3) Study for the GRE

4) Start reading a new book (which one, I have yet to decide)

5) Run, stretch, condition, and dance. Gotta stay active to stay healthy!

Alrighty guys! I know today’s update was not very interesting. But what can you expect? It’s hard to have novel, exciting experiences to share when you’re cooped up at home all day. After this quarantine ends, never more shall I take for granted the little things, like eating out at a restaurant, going out with my friends, or even having sufficient toilet paper (luckily, we are still stocked up on TP… for now). In the meantime, I’m just trying to stay sane, like everyone else around me.






Coronavirus Quarantine Series: Day 5

Welcome, everyone, to Day 5 of the “CQ” (coronavirus quarantine) series!

Today was a meh kind of day. Everything I did seemed to take a little bit more effort and willpower that normal. I woke up at 7am, did some social media scrolling, then fell back asleep until 12pm. At 1pm, I hosted a virtual SAT math class using Google Classroom. It worked out pretty great, actually! From 3:00-4:30pm, I watched some of Harry Potter and the Sorcerer’s Stone. From 4:30-5:30pm, I tutored another student, an 8th grade girl, in English. After tutoring, I took another break by finishing the Harry Potter film. I then went on a 2-mile run on the levee– took more walking breaks than I would have liked, though. Got home, took a shower, ate dinner, then returned to my room, and here I am now, writing this post!

I didn’t get much writing or reading done today. I was planning to finish writing a feature article for my website, finish reading the book “Grit”, and make some headway on my own book, which I had planned to have done by the end of this indefinite period of quarantine.

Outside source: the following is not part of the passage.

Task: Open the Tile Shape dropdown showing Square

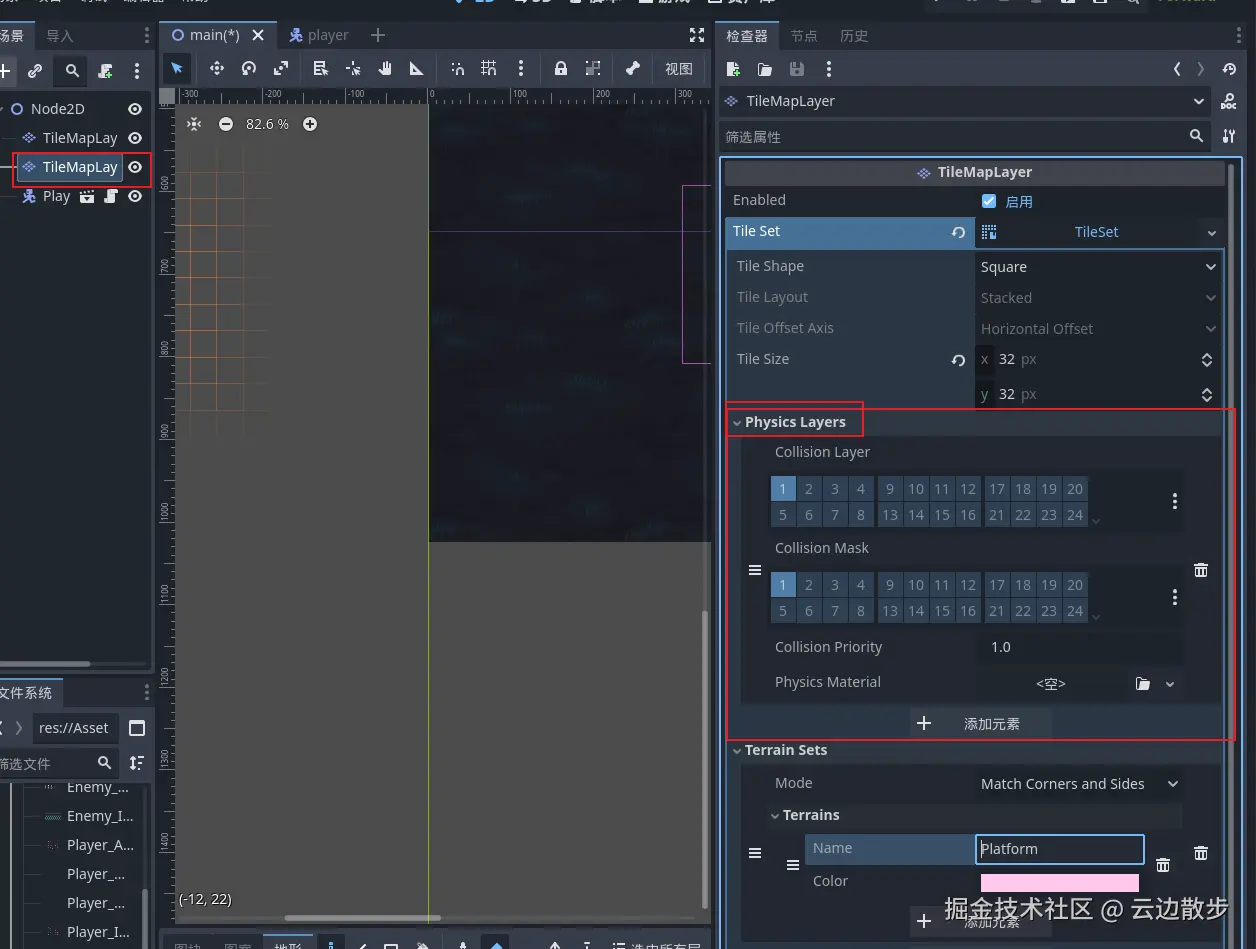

I guess we all have down days. It saddens me to say that my relationship with my parents has not improved. My brother Austin called me earlier this evening and told me that my mom was hurt that I wasn’t spending more time with her and dad. Hearing that made my heart break. I know I haven’t been the best daughter, lately. There were a lot of factors that contributed to the ever-growing divide between me and my parents, but at the end of the day, it’s up to me to mend my relationship with them. My parents– they did nothing wrong. All the decisions they made for me thus far, they made with good intentions. I need to grow up and stop blaming them for everything that’s going wrong in my life. But I truly believe that some physical distance apart from them will help things, so much. I’ve been stuck at home for the past 7 months. This quarantine period is only wearing at my already thinning patience around them. The only time I really interact with my parents is during meals, and even then, I’m only at the dinner table for 10-15 minutes (I eat very fast).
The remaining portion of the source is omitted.